Sulfur-doped carbon nanofibers as stable and high performance anode materials for sodium-ion batteries

Abstract

Carbon nanofibers are deemed ideal sodium-ion battery (SIB) anode materials due to their unique structure, but their low capacity has limited further development. Heteroatom modification is one of the common methods to improve the electrochemical properties of carbon materials. Therefore, we prepared sulfur-doped carbon nanofiber (CNF-nS) composites by heat-treating sublimed sulfur and carbon nanofiber precursors under an argon atmosphere. When it serves as the anode of a sodium ion half-cell, the reversible discharge specific capacity of CNF-2S is 368.2 mA h g⁻¹, which is better than the 203.4 mA h g⁻¹ of the carbon nanofiber (CNF). The CNF-2S anode also has good high-rate cycling performance, and its discharge specific capacity is 122 mA h g⁻¹ at 10 A g⁻¹ after 1000 cycles.
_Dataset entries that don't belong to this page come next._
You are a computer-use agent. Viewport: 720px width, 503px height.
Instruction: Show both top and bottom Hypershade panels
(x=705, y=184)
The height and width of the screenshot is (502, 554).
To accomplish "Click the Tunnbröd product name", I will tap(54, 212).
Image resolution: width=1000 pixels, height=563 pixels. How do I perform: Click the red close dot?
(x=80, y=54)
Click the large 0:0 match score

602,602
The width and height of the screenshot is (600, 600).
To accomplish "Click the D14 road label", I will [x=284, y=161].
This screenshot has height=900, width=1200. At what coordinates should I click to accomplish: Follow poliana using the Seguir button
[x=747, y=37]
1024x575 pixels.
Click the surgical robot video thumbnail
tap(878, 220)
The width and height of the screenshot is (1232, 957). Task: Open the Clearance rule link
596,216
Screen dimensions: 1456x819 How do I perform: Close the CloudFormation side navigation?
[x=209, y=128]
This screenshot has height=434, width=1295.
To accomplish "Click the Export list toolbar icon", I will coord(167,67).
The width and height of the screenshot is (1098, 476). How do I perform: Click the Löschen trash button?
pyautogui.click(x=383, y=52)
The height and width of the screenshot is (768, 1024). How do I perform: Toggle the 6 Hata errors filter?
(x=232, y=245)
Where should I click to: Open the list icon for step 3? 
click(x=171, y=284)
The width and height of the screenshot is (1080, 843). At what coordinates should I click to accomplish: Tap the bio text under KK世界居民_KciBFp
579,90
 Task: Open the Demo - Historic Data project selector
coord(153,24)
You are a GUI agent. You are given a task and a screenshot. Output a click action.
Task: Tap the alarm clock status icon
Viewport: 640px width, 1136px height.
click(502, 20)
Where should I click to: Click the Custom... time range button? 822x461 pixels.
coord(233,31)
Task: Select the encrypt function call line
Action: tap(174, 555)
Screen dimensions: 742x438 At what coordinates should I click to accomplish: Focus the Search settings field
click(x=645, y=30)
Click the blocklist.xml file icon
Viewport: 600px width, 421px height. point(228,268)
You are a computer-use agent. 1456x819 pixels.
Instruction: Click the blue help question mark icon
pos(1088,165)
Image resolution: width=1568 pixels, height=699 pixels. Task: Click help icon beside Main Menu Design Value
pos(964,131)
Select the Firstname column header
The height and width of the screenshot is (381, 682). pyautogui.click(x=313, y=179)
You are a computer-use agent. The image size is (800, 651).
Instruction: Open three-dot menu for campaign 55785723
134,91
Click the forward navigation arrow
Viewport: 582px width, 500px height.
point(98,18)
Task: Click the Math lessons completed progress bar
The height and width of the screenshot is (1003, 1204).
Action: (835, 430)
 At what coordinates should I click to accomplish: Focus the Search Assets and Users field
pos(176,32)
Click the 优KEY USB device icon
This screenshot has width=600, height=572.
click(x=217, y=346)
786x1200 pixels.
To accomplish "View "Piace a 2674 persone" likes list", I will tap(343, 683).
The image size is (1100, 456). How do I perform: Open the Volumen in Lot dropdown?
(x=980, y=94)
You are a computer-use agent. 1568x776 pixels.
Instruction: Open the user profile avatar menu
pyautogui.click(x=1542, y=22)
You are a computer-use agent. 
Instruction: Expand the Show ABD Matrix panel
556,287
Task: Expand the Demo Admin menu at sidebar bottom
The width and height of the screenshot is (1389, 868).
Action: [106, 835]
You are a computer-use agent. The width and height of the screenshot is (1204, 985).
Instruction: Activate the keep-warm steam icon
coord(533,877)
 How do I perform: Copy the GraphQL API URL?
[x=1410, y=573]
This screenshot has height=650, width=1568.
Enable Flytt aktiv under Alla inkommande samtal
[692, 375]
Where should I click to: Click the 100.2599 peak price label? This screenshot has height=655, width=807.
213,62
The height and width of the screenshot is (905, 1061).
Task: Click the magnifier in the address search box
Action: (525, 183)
Furthermore, the CNF-2S anode and the Na₃V₂(PO₄)₃ (NVP) cathode were paired and assembled into a full cell, which displayed a satisfactory capacity of 182.6 mA h g⁻¹ after 200 cycles at 0.1 A g⁻¹. In short, the CNF-2S anode exhibits good sodium storage performance, because sulfur doping increases the layer spacing of the CNF, promotes the transfer of sodium ions, and enhances the electronic conductivity.